DR_API byte* instrlist_encode ( void *  drcontext,
instrlist_t ilist,
byte *  pc,
bool  has_instr_jmp_targets 
)

Encodes each instruction in ilist in turn in contiguous memory starting at pc. Returns the pc after all of the encodings, or NULL if any one of the encodings failed. Uses the x86/x64 mode stored in each instr, not the mode of the current thread. In order for instr_t operands to be encoded properly, has_instr_jmp_targets must be true. If has_instr_jmp_targets is true, the offset field of each instr_t in ilist will be overwritten, and if any instr_t targets are not in ilist, they must have their offset fields set with their offsets relative to pc. x86 instructions can occupy up to 17 bytes each, so the caller should ensure the target location has enough room to avoid overflow.

◆ instrlist_encode_to_copy()

DR_API byte* instrlist_encode_to_copy ( void *  drcontext,
instrlist_t ilist,
byte *  copy_pc,
byte *  final_pc,
byte *  max_pc,
bool  has_instr_jmp_targets 
)

Encodes each instruction in ilist in turn in contiguous memory starting copy_pc in preparation for copying to final_pc. Any pc-relative instruction is encoded as though the instruction list were located at final_pc. This allows for direct copying of the encoded bytes to final_pc without re-relativization.

Returns the pc after all of the encodings, or NULL if any one of the encodings failed.

Uses the x86/x64 mode stored in each instr, not the mode of the current thread.
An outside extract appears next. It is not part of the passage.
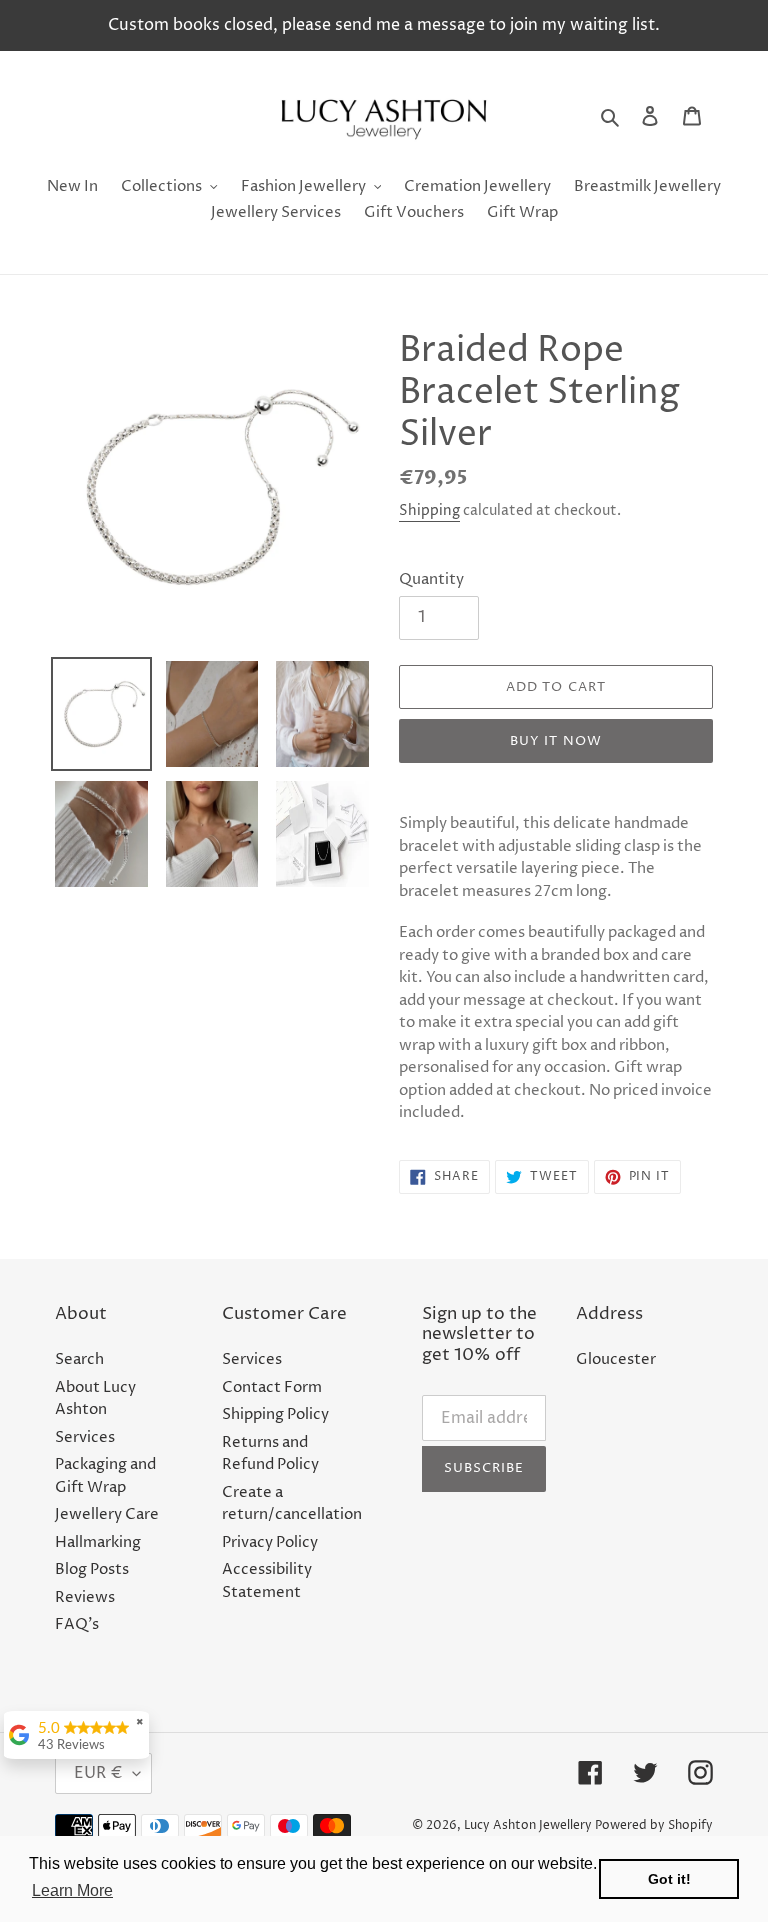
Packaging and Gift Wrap (105, 1476)
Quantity (431, 579)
In order for instr_t operands to be encoded properly, has_instr_jmp_targets must be true. If has_instr_jmp_targets is true, the offset field of each instr_t in ilist will be overwritten, and if any instr_t targets are not in ilist, they must have their offset fields set with their offsets relative to pc.
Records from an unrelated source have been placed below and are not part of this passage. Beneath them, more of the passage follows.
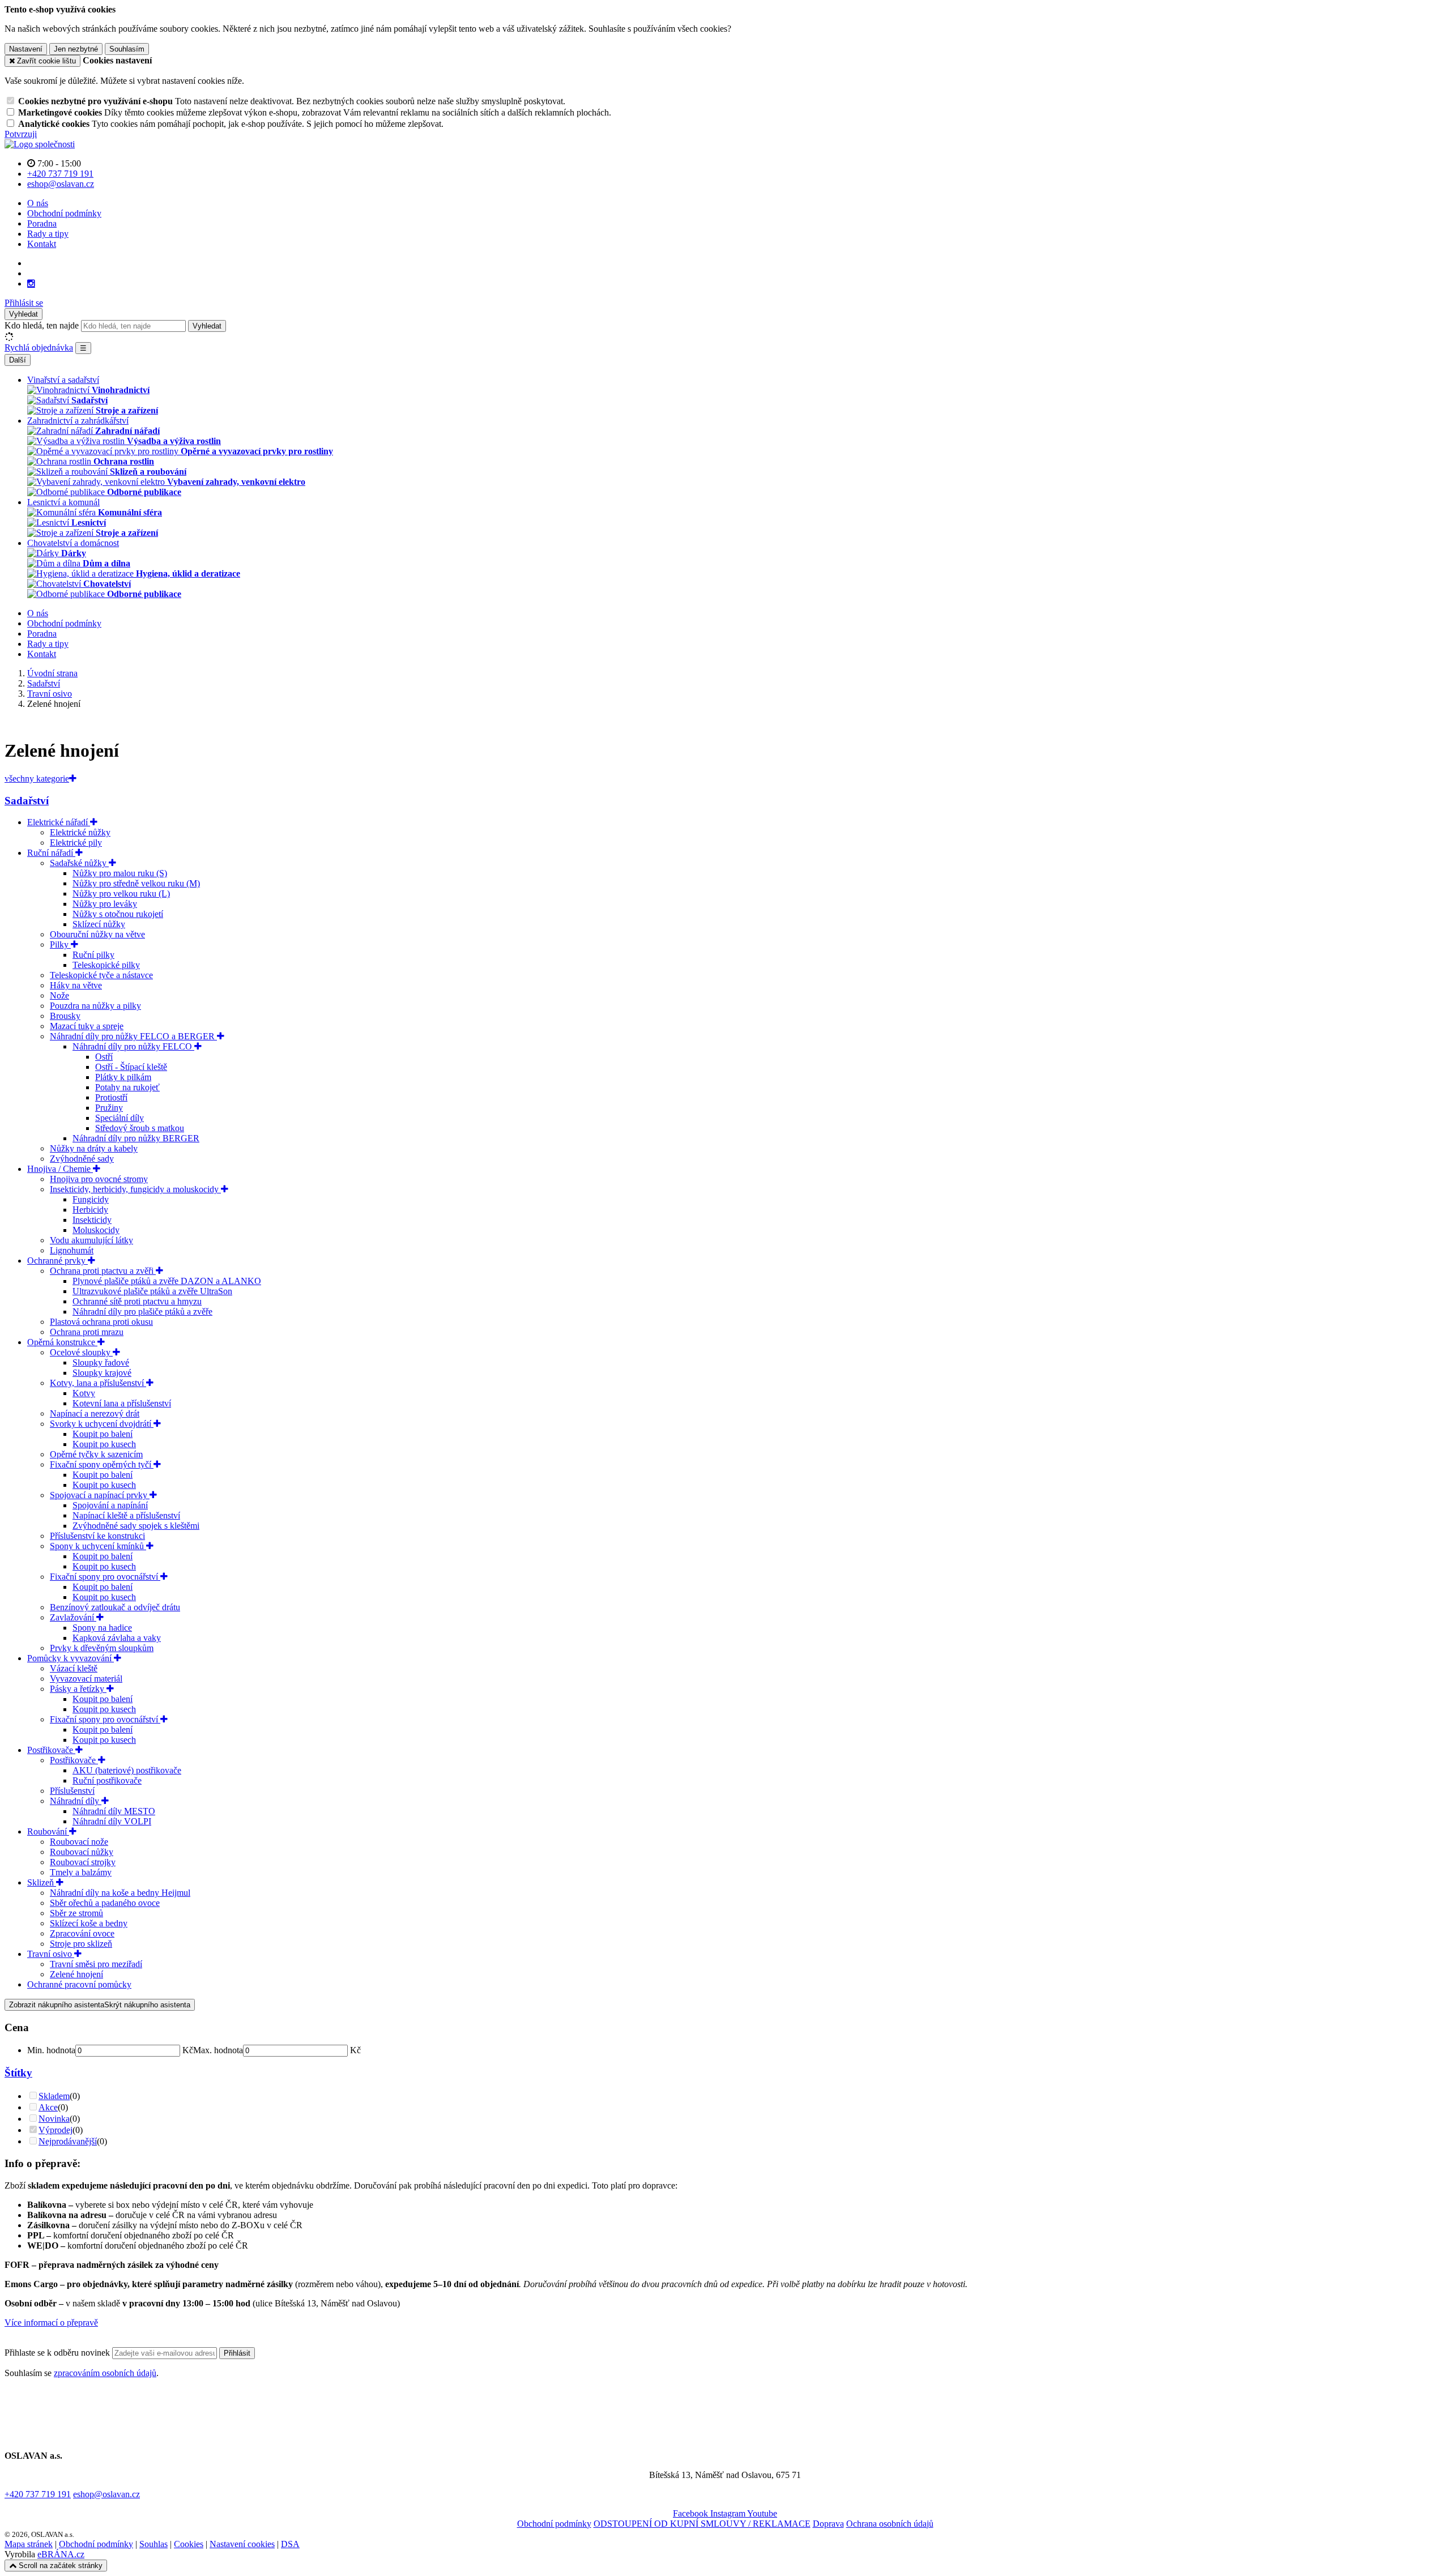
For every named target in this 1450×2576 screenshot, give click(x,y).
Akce (48, 2107)
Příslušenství (72, 1790)
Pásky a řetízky (78, 1689)
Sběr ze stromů (76, 1913)
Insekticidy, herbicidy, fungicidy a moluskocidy (135, 1189)
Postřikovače (51, 1750)
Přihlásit (237, 2353)
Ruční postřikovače (107, 1780)
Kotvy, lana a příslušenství (98, 1383)
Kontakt (41, 244)
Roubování (48, 1831)
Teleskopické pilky (106, 965)
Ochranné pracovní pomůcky (79, 1984)
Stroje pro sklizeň (81, 1943)
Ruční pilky (93, 954)
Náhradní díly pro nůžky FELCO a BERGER (133, 1036)
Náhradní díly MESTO (113, 1811)
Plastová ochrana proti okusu (101, 1322)
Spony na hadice (102, 1627)
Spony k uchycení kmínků (98, 1546)
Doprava (828, 2523)
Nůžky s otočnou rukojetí (117, 914)
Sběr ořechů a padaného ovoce (105, 1903)
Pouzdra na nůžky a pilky (95, 1005)
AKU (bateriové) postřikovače (126, 1770)
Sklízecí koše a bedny (88, 1923)
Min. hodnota (51, 2050)
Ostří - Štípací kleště (131, 1067)
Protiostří (111, 1097)
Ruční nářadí (51, 853)
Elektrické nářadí (58, 822)
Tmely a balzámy (81, 1872)
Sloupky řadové (100, 1362)
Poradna (42, 223)
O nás (37, 203)
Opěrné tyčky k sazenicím (96, 1454)
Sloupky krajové (101, 1372)
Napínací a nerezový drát (94, 1413)
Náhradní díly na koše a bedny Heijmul (120, 1892)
If max_pc is non-NULL, computes the total size required to encode the instruction list before performing any encoding. If the whole list will not fit starting at copy_pc without exceeding max_pc, returns NULL without encoding anything. Otherwise encodes as normal. Note that x86 instructions can occupy up to 17 bytes each, so if max_pc is NULL, the caller should ensure the target location has enough room to avoid overflow.